Work task
Copy out each line below that has the word "computer" in it.

Material supplied
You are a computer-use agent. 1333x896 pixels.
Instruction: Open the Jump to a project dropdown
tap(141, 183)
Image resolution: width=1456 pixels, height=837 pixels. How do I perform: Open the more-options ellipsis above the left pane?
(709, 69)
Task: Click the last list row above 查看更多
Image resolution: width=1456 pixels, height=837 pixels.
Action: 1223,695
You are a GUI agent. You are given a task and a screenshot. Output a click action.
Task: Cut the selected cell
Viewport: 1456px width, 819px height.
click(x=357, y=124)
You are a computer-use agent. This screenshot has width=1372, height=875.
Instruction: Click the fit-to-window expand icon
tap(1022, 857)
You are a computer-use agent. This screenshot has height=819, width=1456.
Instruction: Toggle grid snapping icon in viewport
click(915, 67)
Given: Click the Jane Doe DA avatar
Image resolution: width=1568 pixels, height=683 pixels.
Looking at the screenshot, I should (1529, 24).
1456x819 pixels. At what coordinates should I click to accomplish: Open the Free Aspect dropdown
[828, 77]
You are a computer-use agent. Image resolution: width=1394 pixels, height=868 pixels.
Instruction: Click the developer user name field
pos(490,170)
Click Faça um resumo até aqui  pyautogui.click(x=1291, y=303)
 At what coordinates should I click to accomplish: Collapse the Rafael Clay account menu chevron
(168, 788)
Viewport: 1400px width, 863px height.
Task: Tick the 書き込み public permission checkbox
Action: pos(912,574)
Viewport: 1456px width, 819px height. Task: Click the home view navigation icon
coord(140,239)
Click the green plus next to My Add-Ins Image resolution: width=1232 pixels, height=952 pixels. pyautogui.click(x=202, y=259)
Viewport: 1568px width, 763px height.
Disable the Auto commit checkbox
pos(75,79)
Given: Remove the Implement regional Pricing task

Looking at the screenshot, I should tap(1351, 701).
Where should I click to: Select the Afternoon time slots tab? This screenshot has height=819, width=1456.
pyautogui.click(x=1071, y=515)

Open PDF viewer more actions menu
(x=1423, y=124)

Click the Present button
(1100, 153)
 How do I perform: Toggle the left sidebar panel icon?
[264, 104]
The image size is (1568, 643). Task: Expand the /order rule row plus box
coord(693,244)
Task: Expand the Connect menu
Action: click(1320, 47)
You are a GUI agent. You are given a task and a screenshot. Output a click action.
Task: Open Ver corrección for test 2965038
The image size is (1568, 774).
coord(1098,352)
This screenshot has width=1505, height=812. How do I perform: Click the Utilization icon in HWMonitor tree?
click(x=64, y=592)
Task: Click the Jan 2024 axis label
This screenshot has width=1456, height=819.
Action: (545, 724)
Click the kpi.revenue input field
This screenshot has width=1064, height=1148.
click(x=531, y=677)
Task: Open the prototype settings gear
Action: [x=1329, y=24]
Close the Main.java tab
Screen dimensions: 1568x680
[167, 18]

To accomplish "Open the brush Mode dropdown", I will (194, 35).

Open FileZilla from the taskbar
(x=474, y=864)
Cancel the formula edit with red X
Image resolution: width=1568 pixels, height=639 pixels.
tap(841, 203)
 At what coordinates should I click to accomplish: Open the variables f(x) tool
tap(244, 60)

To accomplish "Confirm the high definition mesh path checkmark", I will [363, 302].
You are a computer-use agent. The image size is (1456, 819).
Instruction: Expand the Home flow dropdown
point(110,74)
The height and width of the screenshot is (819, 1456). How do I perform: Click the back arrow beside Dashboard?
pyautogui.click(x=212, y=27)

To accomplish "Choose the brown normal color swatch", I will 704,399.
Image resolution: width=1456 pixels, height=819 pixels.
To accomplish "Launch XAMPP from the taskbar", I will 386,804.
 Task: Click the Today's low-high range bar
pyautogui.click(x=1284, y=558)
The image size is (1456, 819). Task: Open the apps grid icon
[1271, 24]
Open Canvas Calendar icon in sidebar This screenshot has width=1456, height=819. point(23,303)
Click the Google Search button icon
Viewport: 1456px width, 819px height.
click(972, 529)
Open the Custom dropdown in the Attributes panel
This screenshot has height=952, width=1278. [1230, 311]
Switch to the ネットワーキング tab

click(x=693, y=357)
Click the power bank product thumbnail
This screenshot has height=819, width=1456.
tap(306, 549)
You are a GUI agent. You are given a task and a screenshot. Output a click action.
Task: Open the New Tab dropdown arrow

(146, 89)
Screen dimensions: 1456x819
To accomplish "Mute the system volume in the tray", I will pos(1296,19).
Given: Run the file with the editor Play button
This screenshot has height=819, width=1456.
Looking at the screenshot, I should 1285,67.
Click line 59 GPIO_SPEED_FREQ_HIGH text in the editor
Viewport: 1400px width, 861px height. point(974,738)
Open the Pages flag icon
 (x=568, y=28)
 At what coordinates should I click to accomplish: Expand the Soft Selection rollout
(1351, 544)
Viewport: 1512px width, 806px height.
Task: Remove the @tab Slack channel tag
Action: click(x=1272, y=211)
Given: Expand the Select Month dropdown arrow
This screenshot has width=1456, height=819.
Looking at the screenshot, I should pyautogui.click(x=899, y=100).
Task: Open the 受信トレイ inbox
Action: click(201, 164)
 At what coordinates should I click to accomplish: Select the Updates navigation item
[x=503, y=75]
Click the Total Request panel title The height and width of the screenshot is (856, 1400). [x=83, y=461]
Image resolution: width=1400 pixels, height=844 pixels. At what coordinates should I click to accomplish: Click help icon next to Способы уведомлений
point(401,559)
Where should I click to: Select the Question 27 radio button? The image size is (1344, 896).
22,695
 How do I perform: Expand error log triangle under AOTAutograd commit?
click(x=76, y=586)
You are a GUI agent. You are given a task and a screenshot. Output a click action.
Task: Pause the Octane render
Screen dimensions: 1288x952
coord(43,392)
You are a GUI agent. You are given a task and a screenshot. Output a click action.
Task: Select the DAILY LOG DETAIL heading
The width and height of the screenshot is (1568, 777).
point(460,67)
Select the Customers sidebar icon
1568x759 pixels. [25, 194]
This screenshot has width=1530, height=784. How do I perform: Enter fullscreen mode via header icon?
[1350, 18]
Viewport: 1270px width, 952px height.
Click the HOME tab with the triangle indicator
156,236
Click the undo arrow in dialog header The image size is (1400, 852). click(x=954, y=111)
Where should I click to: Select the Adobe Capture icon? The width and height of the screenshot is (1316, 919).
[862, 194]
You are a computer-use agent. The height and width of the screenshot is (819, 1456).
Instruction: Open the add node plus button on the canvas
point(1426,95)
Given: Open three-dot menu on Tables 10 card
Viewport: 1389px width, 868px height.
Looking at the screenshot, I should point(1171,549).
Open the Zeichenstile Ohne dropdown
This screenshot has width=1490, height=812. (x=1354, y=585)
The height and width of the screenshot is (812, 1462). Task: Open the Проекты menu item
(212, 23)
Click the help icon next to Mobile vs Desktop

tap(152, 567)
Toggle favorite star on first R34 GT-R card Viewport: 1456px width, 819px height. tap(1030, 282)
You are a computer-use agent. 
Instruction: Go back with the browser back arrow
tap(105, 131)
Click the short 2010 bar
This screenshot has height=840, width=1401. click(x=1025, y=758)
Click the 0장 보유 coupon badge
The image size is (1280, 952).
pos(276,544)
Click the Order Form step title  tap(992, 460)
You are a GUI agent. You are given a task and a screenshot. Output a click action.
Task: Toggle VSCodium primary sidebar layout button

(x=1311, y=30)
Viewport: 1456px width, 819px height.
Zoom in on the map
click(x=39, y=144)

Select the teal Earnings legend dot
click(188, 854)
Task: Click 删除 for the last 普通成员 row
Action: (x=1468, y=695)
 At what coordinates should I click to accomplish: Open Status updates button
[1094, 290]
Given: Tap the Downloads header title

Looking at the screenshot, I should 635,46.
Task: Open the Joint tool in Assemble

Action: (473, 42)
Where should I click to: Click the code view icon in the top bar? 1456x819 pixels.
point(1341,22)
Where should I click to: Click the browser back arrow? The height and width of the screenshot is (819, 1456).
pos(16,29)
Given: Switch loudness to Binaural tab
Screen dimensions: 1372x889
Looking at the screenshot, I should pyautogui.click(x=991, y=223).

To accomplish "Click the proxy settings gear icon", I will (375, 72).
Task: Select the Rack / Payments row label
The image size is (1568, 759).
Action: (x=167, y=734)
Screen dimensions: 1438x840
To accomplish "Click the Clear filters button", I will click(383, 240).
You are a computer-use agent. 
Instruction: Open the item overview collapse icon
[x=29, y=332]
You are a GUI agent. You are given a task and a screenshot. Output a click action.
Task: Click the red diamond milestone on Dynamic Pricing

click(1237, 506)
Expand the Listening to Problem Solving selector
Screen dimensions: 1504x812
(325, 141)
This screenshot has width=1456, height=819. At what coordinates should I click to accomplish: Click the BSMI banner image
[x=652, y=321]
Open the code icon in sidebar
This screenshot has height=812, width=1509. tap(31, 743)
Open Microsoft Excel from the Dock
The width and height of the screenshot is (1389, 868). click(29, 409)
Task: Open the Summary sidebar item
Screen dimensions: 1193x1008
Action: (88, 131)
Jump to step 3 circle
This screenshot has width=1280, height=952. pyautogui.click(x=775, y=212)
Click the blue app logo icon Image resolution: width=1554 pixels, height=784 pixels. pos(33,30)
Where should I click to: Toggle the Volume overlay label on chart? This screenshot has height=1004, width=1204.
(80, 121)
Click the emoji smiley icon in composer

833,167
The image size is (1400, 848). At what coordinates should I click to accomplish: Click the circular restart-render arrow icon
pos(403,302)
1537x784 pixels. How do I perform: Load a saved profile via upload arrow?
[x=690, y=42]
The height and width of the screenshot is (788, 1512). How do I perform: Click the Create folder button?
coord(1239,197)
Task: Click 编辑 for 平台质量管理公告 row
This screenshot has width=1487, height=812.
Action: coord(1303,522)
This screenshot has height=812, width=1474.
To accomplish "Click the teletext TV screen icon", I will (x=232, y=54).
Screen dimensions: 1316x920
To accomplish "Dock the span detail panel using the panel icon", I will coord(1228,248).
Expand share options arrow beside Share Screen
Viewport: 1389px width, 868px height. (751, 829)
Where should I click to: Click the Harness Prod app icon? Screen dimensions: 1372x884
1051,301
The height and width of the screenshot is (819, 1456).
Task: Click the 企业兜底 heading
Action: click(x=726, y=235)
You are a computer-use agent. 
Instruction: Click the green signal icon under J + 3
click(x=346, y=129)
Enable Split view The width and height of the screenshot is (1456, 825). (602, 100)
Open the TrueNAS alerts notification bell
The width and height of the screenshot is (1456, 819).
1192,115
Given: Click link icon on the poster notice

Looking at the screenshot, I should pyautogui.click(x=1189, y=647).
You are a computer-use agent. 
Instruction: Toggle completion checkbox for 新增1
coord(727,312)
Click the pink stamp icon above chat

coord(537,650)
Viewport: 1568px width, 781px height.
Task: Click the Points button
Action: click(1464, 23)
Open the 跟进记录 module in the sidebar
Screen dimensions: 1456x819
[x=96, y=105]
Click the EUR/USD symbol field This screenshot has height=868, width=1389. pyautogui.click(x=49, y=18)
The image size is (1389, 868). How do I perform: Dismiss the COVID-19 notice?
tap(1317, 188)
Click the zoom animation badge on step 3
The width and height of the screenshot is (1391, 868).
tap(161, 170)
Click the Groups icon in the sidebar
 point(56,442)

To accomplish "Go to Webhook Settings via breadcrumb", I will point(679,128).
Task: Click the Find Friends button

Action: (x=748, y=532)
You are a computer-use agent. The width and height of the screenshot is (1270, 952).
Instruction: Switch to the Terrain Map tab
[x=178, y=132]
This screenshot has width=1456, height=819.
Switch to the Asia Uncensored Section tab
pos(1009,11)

Written answer
You are a computer-use agent. 1333x896 pixels.
You are a computer-use agent. This screenshot has width=1372, height=875.
You are a computer-use agent. This screenshot has height=819, width=1456.
You are a computer-use agent. Image resolution: width=1394 pixels, height=868 pixels.
You are a computer-use agent. The image size is (1456, 819).
You are a computer-use agent. The height and width of the screenshot is (819, 1456).
You are a computer-use agent. 
You are a computer-use agent. 
You are a computer-use agent. 
You are a computer-use agent. 
You are a computer-use agent. The width and height of the screenshot is (1270, 952).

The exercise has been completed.